What is asked:
[A] Name each person mentioned by name in the mailing list thread about the TODO list.
[B] From the mailing list thread about the TODO list, write out the passage starting with "#2 is indeed" and going on through "Tom Lane (#2)".
[C] In the mailing list thread about the TODO list, whom does Tom Lane name as having had doubts about the usefulness of item #1?

Page excerpt:
Re: TODO list

Started by Bruce Momjianalmost 25 years ago21 messages

pgman@candle.pha.pa.us

almost 25 years ago

Bruce,

Two changes for the TODO list.

1. Under "RELIABILITY/MISC", add:

Write out a CRC with each data block, and verify it on reading.

2. Under SOURCE CODE, I believe Tom has already implemented:

Correct CRC WAL code to be a real CRC64 algorithm

TODO updated. I know we did number 2, but did we agree on #1 and is it
done?

-- 
  Bruce Momjian                        |  http://candle.pha.pa.us
  pgman@candle.pha.pa.us               |  (610) 853-3000
  +  If your life is a hard drive,     |  830 Blythe Avenue
  +  Christ can be your backup.        |  Drexel Hill, Pennsylvania 19026

Import Notes

Reply to msg id not found: 20010404135342.A9514@store.zembu.com

Tom Lane

tgl@sss.pgh.pa.us

almost 25 years ago

In reply to: Bruce Momjian (#1)

Re: Re: TODO list

Bruce Momjian <pgman@candle.pha.pa.us> writes:

Two changes for the TODO list.

1. Under "RELIABILITY/MISC", add:

Write out a CRC with each data block, and verify it on reading.

2. Under SOURCE CODE, I believe Tom has already implemented:

Correct CRC WAL code to be a real CRC64 algorithm

TODO updated. I know we did number 2, but did we agree on #1 and is it
done?

#2 is indeed done. #1 is not done, and possibly not agreed to ---
I think Vadim had doubts about its usefulness, though personally I'd
like to see it.

regards, tom lane

Bruce Momjian

pgman@candle.pha.pa.us

almost 25 years ago

In reply to: Tom Lane (#2)

Recorded data:
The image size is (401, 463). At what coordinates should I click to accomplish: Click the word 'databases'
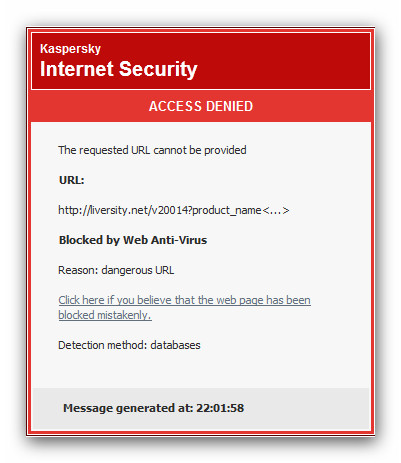(x=175, y=345)
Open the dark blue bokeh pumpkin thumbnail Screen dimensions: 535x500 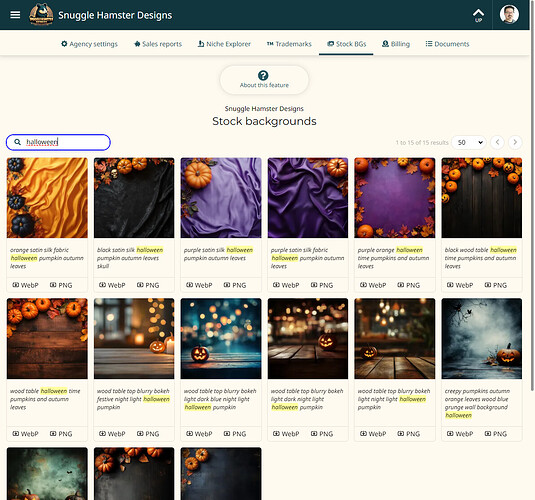tap(221, 339)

Answers for the exercise:
[A]
Bruce Momjian
Tom Lane
Vadim

[B]
#2 is indeed done. #1 is not done, and possibly not agreed to ---
I think Vadim had doubts about its usefulness, though personally I'd
like to see it.

regards, tom lane

Bruce Momjian

pgman@candle.pha.pa.us

almost 25 years ago

In reply to: Tom Lane (#2)

[C] Vadim.